MEMPHIS, Tenn. — Sometimes, we go through different challenges in life where we come out stronger. That’s the story for a patient at St. Jude Children's Research Hospital and his chance to meet a celebrity hero. Local 24 News Reporter, Brittani Moncrease, takes us on a journey of inspiration.
There are two heroes in this story, no villains whatsoever. What’s unique is how their paths cross and the message they have for others. He's certainly no stranger to the masses.
Jason David Frank played the green ranger on the Mighty Morphin Power Rangers.
“Power Rangers I think changed my life, 18-years-old. Stepping in that suit and saying we need a chance was something I had to say for myself,” said Frank.
Now, he's saying it for others. Since COVID-19 hit, local comic book shops have struggled.
“It just clicked. The Power Rangers Protection Program,” said Frank. “If I could just show up free at a shop, do some social distancing program, raise some money for some of the comic shops and sign about 3-thousand-dollars of merchandise to leave them behind.”
Needless to say, it was "morphin time."
901 Comics is where Frank met another hero fighting his own battle, Tristen. In April, Tristen's mom, Tiffanie Sultan, noticed a bump on his eye.
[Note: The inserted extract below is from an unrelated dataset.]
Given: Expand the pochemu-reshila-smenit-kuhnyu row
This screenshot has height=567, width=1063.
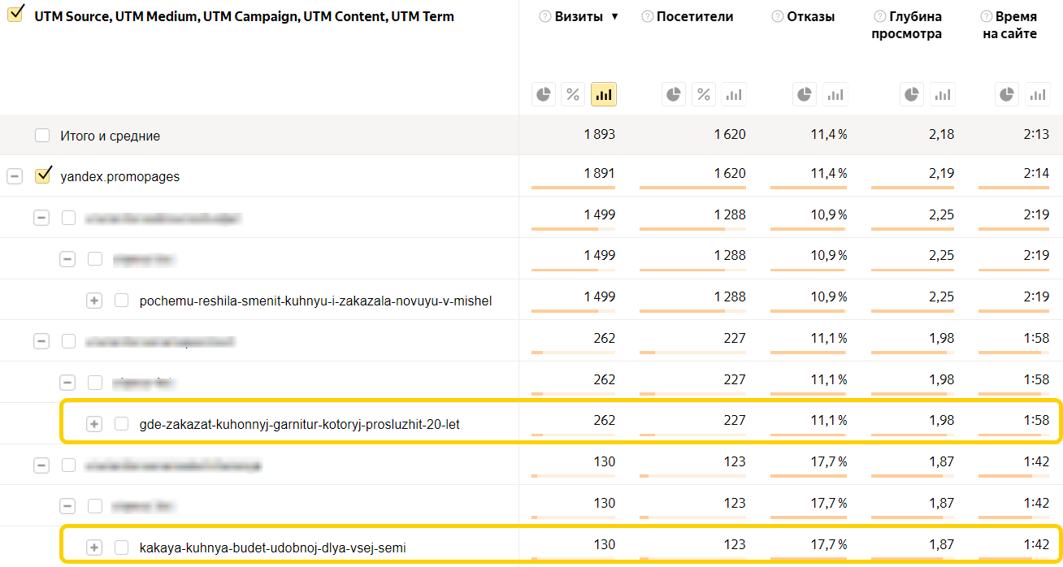Looking at the screenshot, I should [x=94, y=301].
“I thought it was just a sis. We went to the eye doctor and they were like I don’t know,” said Sultan.
After seeing a series of doctors, Tristen finally got a diagnosis.
“He has embrado rhabdomyosarcoma. Within six weeks, it had grown so much that his eye was completely closed and about an inch further down than his other eye lid,” said Sultan.
Tristen had stage one cancer sending him from his home in Louisiana to St. Jude for treatment.
“It’s rough. I had cancer when I was five. It’s not the same kind, but I think it helps him. It helps him to be able to deal with it better seeing how I’m fine,” said Sultan.
His spirit which grew even more fearless as he got to meet the Mighty Morphin Power Ranger himself.
Tristen asked Frank, “Okay, do you eat tomatoes in your gumbo?”
Frank responded, “Do I eat tomatoes in my gumbo?” Remember, Tristen is from Louisiana.
“He was the first one who got autographed. He let him pick whatever he wanted,” said Sultan.
That autograph came with a special message.
“I do a konji. It means karate do, the way of empty hands. It also can mean the way of life,” said Frank. “I wouldn’t have gotten Power Rangers if I didn’t believe in myself. I wouldn’t have gotten Power Rangers if I wasn’t persistent…Always say I can. You speak it in the universe...and then always I will...That is a TNT which means today not tomorrow.”
It's a life choice and energy that for both heroes encourages hope.
Jason David Frank will continue his free comic book stops all across the country.